Sunday, January 31, 2010

Starting to have lasts

I remember on the mission when it was getting closer to the time I went home and with mixed emotions I would realize the lasts were coming: last month in the mission, last zone conference, last transfer, last. . .eventually ending in last Sunday, last Monday, last Tuesday. . . (the difference with the mission and now is that I did not want to go home. This is besides the point, but I think if my mom and dad didn't come to Brazil to get me I just might still be there today :) I didn't want that time to end).

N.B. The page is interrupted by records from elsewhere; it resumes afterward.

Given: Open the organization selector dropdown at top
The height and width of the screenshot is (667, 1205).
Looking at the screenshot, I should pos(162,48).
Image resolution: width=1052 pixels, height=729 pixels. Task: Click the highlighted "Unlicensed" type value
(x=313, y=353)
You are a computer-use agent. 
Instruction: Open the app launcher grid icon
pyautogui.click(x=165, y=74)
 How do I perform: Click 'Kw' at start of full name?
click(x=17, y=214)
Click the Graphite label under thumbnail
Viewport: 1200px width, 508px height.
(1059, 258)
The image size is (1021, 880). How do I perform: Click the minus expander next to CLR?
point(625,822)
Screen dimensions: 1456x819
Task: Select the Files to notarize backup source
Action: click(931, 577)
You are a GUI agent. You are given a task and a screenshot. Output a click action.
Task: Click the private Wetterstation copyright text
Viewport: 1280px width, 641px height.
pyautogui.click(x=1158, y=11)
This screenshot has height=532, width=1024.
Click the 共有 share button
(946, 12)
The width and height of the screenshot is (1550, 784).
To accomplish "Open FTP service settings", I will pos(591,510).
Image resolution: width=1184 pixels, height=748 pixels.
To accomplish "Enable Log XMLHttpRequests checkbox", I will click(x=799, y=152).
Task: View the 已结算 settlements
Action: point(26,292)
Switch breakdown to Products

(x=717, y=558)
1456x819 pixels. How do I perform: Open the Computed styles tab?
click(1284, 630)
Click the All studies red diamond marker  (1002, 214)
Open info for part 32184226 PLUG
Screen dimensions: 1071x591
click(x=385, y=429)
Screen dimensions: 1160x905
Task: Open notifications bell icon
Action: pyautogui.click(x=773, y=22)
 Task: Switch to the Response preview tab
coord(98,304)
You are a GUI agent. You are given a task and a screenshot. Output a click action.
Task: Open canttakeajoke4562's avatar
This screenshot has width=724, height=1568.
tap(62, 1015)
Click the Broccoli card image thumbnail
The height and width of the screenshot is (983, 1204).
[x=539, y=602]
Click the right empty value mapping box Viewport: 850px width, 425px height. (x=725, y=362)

Well next Sunday starts the lasts of with the last fast Sunday being single. They were talking about fasting at church today when I realized that by the first fast Sunday in March we will be married! I can hardly believe it. It seems strange. I had to do a quick calculation of how many fast Sundays I have been a part of. I actually started fasting (by choice) at a super young age. Mom says I started fasting when I was 3 years old so by calculation I have had roughly 372 fast Sundays in my single life-one more to come and then I have some catching up to do with starting on those firsts: First fast Sunday, first month being married, first Sunday, first Monday, first. . . I can't wait! :)

I am actually starting to cry as I write this. I'm pretty sure they are happy tears, because I can't wait to spend more time with Mark. I never feel like there is enough time being with him. I can't wait to not have to say good bye and good night at the end of the day. I want to just be able to say good night. Mark is so patient with me. He is so good for me and with me. Anyone who knows me well knows that I have a few quirks :) and some strong opinions. I am also kind of particular (okay picky is another word for it). Most of the time these things don't even phase Mark-he just takes it all in stride. Occasionally when I think my pickyness is starting to get to him I remind him that for him it is a good thing-I am picky and I picked him!! :)

At church today a lady, who I don't know very well, just found out we were getting married, to which she responded "Congratulations! Enjoy these last few weeks of courtship. They are the best days of your life. It just goes downhill from there". Sad thing is-she was serious. Please tell me she is wrong. I can't imagine how sad that would be if it were really true. I am excited to share my dreams, my hope and my life with Mark. I think, hope, feel that the best is truly yet to come.

Tuesday, January 26, 2010

Marriage!

We're getting married! In case you can't tell we're kind of excited.